Suzanne Swierc served as director of health promotion and advocacy at Ball State University

​By SCM Staff Writer

​MUNCIE, Ind. — A public university in Indiana has agreed to pay $225,000 to settle a federal civil rights lawsuit brought by a former administrator who was abruptly fired last autumn after posting online commentary regarding the assassination of the conservative activist Charlie Kirk.

​The American Civil Liberties Union of Indiana, which represented the former employee, Suzanne Swierc, announced the finalized settlement.

The agreement concludes a legal and political battle that put Ball State University at the center of national debates over the free speech rights of public sector workers, the boundaries of private social media settings, and the intensely polarized climate surrounding conservative public figures.

​Ms. Swierc, who served as the director of health promotion and advocacy at Ball State’s campus in Muncie, Indiana, was terminated in September 2025.

THE REQUEST
Carry the article on the Ball State settlement forward from its last sentence. The data below comes from an unrelated source.

MATERIAL
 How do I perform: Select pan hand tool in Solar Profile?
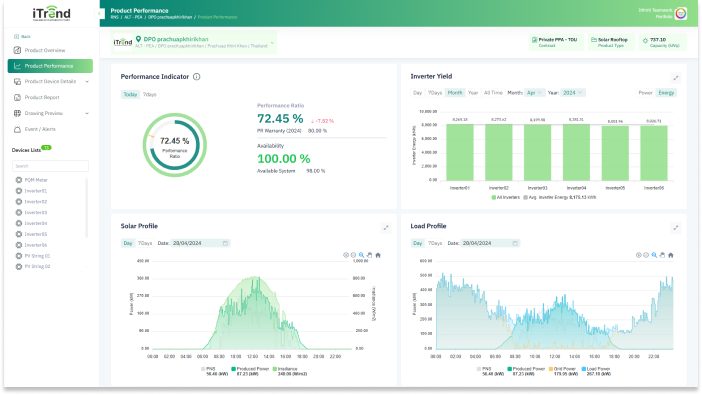click(369, 255)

EXERCISE RESPONSE
Her dismissal came just days after she posted on her private Facebook page regarding the fatal shooting of Mr. Kirk, the high-profile founder of the conservative youth organization Turning Point USA, who was killed by a gunman at a Utah university campus on September 10, 2025.

​In her post, which was intended solely for her personal network, Ms. Swierc described Mr. Kirk’s killing as a “tragedy” for his family but added that his death was also “a reflection of the violence, fear, and hatred he sowed.” She concluded the post by writing, “If you think Charlie Kirk was a wonderful person, we can’t be friends.”

​Despite Ms. Swierc’s strict privacy settings, an unknown user captured a screenshot of the statement, coupled it with her entry in the university’s online staff directory, and disseminated it publicly.

The image was subsequently amplified by conservative platforms and prominent political figures, including Indiana Attorney General Todd Rokita, who highlighted it on his office’s “Eyes on Education” portal.

​The post triggered a massive wave of public blowback against Ball State. University President Geoffrey Mearns stated that the institution was inundated with angry calls and emails from donors threatening to pull financial support and parents vowing to withdraw their children.

Some communications included explicit threats of violence against the campus.

​Citing the “unprecedented level of disruption,” Mr. Mearns met with Ms. Swierc on September 17, 2025, and informed her she was being terminated effective immediately.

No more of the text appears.